[[ RECORD EXCERPTS, beginning ]]

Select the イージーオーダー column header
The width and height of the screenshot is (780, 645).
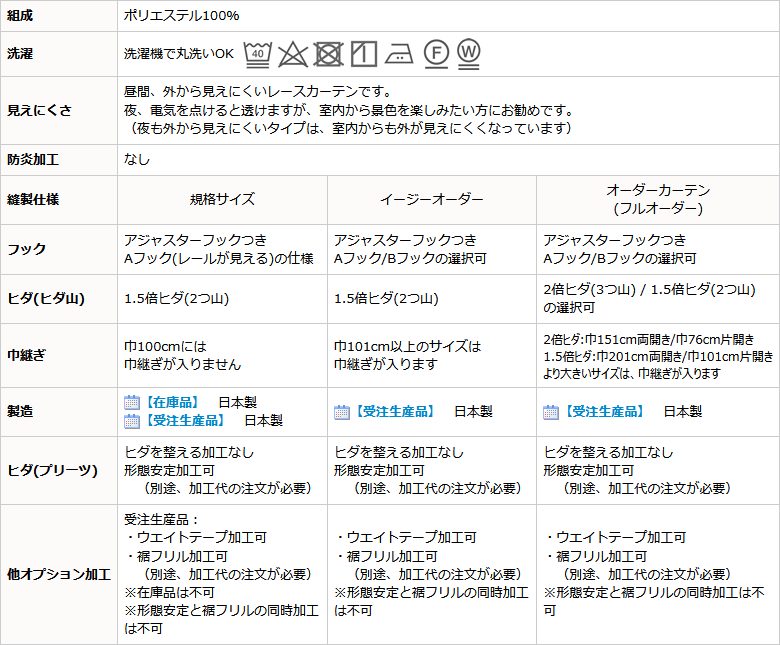(x=431, y=199)
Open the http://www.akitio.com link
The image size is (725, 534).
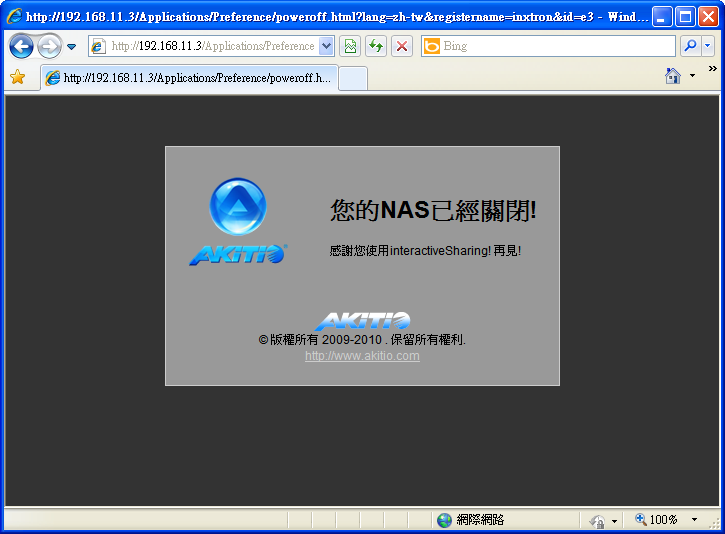[362, 356]
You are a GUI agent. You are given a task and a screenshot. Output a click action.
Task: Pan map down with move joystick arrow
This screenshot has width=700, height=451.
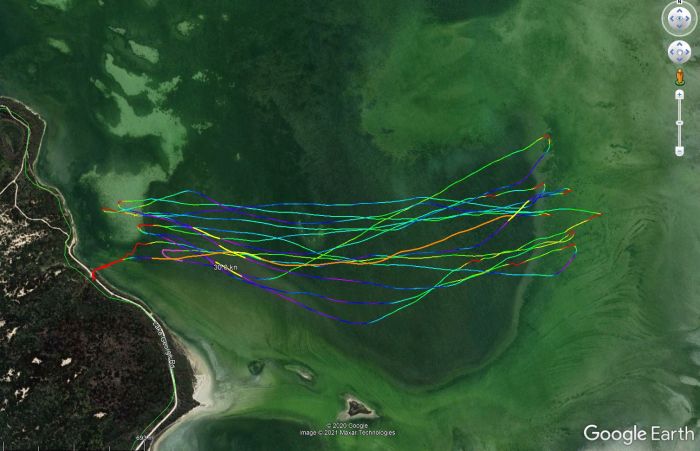[x=679, y=60]
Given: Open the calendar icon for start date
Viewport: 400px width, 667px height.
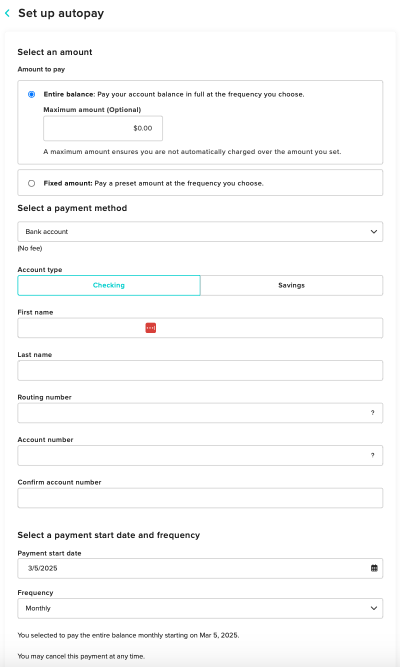Looking at the screenshot, I should [x=374, y=568].
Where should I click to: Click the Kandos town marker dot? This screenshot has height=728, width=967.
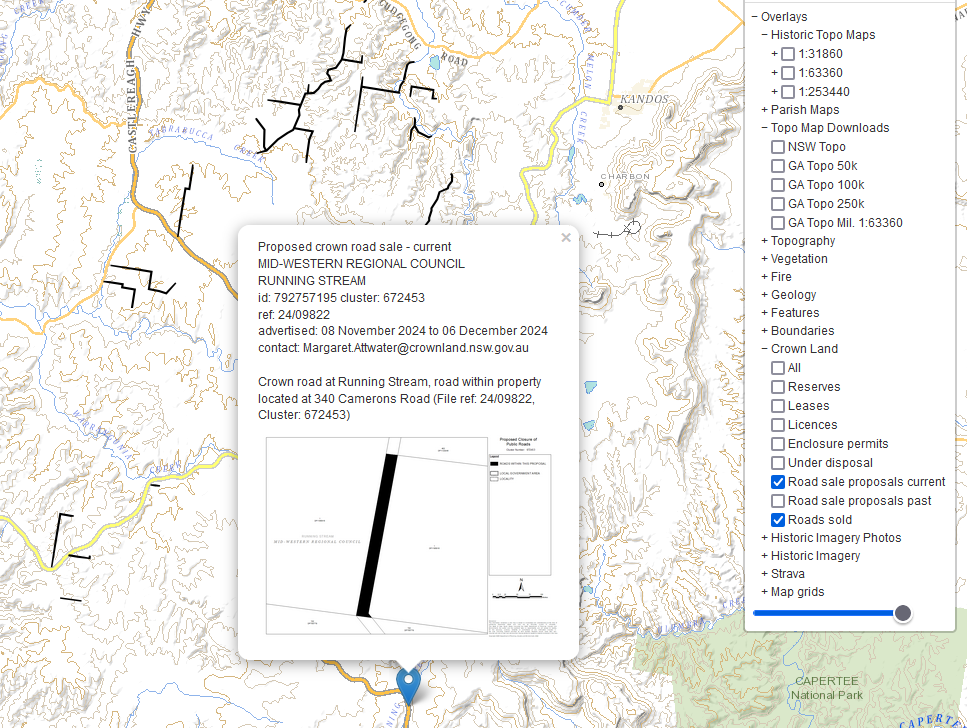[x=620, y=107]
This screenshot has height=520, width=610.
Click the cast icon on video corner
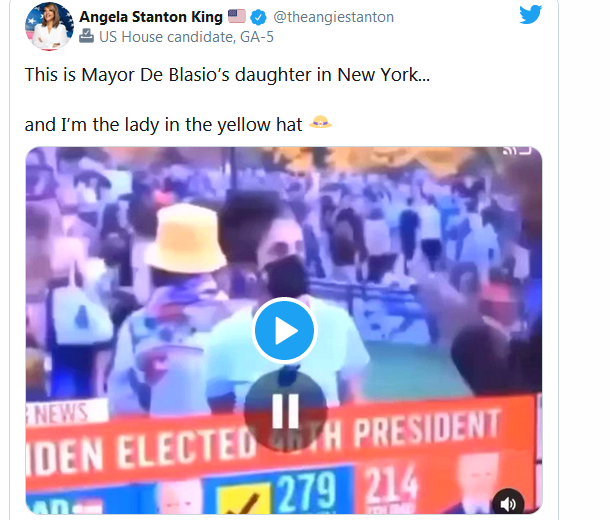click(518, 150)
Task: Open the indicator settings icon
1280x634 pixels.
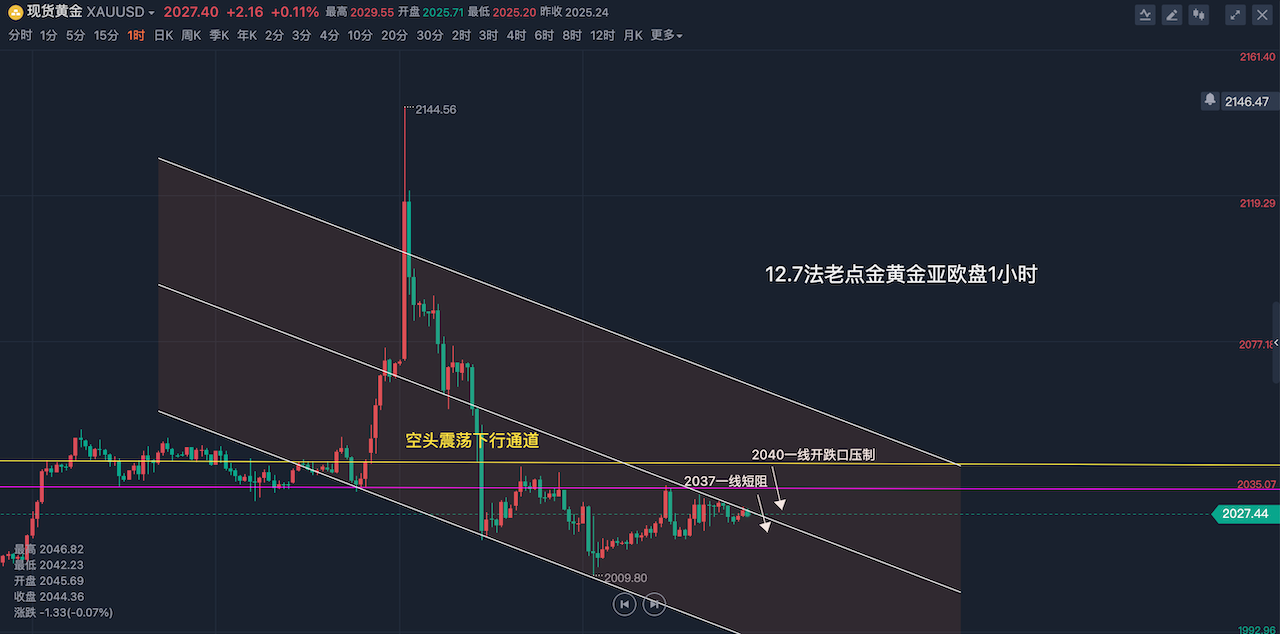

[[ RECORD EXCERPTS, end ]]

REQUIRED WORK:
Output exactly the stretch of the listing that begins at the line containing "Given: Open the calendar icon for start date" and ends at the line containing "This screenshot has height=520, width=610.", both kept. Omit pictures and everything else.

ANSWER:
Given: Open the calendar icon for start date
Viewport: 400px width, 667px height.
Looking at the screenshot, I should [x=374, y=568].
Where should I click to: Click the Kandos town marker dot? This screenshot has height=728, width=967.
[x=620, y=107]
This screenshot has height=520, width=610.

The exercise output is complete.